● Work item: Where in the data does the word "computer" appear? Find those lines and copy them.

● Records for this exercise:

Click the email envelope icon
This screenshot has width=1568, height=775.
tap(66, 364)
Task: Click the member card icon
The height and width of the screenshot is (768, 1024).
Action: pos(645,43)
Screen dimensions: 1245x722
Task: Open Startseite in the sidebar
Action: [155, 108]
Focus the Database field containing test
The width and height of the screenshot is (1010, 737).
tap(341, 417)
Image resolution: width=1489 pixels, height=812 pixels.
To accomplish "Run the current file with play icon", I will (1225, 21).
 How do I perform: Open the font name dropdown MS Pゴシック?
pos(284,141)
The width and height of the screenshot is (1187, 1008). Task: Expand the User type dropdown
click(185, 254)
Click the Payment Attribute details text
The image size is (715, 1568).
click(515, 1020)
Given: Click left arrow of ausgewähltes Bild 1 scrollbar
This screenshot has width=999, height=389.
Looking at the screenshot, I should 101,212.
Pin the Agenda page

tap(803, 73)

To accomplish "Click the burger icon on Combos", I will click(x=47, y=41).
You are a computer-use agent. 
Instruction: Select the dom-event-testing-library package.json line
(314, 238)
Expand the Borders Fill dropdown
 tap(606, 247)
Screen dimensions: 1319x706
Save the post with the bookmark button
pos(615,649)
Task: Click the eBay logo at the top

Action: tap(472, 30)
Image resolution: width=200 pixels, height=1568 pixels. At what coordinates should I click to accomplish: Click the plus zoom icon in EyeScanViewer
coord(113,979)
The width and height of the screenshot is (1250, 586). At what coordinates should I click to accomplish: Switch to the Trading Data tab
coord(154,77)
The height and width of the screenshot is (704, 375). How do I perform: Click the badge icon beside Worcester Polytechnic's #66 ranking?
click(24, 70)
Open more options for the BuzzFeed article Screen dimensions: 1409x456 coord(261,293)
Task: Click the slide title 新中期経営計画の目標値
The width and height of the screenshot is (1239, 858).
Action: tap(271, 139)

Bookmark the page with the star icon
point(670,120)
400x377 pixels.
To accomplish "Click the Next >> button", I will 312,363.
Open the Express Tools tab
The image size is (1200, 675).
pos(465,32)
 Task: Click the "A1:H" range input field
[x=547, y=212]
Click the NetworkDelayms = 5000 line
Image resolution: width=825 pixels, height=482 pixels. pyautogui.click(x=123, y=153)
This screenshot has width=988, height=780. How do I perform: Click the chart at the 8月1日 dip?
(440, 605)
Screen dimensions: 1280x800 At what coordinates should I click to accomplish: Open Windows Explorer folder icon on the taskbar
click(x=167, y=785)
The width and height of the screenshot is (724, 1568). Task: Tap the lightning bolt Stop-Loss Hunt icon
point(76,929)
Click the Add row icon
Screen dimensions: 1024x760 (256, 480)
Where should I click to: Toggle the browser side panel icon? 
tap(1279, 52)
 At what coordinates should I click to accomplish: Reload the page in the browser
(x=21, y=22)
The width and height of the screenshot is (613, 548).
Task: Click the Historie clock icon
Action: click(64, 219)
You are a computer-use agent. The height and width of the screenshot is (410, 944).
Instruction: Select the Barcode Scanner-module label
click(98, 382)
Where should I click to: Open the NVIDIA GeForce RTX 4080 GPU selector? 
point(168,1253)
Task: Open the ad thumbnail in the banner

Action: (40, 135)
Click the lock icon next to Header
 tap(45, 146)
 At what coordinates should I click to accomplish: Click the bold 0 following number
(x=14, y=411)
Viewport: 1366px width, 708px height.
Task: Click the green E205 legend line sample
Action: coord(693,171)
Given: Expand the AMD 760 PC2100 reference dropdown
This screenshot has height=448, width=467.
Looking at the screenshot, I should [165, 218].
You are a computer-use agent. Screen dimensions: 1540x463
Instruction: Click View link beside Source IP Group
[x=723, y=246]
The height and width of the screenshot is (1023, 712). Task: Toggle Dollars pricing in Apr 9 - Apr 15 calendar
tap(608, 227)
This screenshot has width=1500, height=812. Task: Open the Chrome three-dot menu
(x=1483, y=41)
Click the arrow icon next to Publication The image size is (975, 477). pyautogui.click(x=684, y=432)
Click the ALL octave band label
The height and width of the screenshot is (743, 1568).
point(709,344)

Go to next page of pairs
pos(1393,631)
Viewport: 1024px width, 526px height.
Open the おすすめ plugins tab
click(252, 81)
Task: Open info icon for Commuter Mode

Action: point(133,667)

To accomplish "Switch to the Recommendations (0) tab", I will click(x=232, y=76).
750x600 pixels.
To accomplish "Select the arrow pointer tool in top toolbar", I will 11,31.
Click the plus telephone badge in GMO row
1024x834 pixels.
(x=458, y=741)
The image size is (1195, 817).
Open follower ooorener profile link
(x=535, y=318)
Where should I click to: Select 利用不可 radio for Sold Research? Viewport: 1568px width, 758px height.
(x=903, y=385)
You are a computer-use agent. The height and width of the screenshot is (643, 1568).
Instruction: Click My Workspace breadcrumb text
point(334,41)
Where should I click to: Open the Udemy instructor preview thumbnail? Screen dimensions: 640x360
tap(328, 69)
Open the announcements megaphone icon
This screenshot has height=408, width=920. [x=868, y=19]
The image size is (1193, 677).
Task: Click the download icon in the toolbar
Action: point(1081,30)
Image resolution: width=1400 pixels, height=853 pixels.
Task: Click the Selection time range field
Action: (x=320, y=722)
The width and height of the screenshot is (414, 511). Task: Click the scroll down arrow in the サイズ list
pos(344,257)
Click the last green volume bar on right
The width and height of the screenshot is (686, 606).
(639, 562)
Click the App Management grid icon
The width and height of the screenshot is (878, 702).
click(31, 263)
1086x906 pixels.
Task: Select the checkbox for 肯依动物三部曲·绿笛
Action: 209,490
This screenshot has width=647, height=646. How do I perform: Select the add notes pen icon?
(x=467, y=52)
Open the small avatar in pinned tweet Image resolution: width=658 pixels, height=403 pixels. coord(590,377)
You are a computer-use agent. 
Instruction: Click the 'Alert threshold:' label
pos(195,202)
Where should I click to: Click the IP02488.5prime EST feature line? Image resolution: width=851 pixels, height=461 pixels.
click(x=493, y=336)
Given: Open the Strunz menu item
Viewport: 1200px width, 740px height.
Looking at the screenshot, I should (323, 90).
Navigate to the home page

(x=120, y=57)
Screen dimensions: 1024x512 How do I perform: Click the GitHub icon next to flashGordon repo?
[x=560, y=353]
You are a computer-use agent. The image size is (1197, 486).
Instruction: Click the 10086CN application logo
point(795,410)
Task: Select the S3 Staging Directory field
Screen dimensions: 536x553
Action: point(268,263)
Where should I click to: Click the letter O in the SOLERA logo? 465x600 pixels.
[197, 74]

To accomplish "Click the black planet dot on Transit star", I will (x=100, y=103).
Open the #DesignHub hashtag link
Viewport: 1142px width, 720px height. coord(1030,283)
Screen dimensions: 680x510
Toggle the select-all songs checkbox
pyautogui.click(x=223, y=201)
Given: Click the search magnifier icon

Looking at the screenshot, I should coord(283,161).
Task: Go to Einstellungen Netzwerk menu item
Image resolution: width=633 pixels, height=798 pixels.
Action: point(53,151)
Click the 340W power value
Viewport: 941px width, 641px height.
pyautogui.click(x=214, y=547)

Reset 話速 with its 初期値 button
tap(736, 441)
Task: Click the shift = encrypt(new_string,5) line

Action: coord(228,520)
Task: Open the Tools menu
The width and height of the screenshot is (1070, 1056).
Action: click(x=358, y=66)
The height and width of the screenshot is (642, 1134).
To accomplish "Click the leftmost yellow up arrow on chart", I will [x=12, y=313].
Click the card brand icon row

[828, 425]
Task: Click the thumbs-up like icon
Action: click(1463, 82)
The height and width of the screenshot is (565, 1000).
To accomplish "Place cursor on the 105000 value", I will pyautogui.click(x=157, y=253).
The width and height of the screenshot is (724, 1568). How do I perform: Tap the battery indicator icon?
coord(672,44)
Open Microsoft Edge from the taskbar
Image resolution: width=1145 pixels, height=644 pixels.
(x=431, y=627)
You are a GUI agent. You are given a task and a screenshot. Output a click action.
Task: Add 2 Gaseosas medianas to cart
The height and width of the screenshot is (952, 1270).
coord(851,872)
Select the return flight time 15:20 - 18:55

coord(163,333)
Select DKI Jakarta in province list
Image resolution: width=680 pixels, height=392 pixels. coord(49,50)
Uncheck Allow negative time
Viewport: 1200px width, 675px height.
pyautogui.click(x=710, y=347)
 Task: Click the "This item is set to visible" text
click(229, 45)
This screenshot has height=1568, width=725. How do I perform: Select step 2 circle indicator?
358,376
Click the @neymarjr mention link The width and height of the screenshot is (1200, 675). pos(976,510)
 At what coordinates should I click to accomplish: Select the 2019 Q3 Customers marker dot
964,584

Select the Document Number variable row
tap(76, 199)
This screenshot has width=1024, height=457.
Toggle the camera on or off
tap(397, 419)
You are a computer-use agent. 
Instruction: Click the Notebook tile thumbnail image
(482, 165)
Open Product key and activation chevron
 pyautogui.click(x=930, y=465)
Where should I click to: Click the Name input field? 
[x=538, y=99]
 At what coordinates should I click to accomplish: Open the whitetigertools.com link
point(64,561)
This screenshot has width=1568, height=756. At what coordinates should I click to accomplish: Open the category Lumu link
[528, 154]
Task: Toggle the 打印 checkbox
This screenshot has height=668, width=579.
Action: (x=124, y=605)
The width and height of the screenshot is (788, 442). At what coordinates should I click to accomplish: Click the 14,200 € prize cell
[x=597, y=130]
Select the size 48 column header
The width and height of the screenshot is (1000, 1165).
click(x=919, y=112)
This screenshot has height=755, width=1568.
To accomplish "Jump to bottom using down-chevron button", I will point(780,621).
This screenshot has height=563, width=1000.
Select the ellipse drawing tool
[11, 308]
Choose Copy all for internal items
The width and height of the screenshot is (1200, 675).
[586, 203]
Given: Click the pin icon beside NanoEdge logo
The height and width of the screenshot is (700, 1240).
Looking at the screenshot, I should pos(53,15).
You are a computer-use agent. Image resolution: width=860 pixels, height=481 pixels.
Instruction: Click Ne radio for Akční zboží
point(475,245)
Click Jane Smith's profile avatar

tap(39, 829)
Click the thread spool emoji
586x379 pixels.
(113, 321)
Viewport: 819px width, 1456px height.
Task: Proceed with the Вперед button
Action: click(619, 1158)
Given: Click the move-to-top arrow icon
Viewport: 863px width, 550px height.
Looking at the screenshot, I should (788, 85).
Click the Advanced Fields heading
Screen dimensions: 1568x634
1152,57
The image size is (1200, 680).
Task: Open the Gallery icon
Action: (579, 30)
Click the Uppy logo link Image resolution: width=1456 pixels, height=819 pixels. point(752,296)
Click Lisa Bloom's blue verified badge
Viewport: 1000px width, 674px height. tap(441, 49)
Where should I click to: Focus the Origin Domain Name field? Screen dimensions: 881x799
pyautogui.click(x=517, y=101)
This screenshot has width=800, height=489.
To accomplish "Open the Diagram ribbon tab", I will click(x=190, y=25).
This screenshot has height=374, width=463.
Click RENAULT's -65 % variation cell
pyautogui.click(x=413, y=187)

● Output of the exercise:
You are a computer-use agent. 
You are a computer-use agent. The height and width of the screenshot is (410, 944).
You are a computer-use agent. Screen dimensions: 1540x463
You are a computer-use agent. The height and width of the screenshot is (643, 1568).
You are a computer-use agent. 
You are a computer-use agent. The image size is (1197, 486).
You are a computer-use agent. 
You are a computer-use agent. Image resolution: width=860 pixels, height=481 pixels.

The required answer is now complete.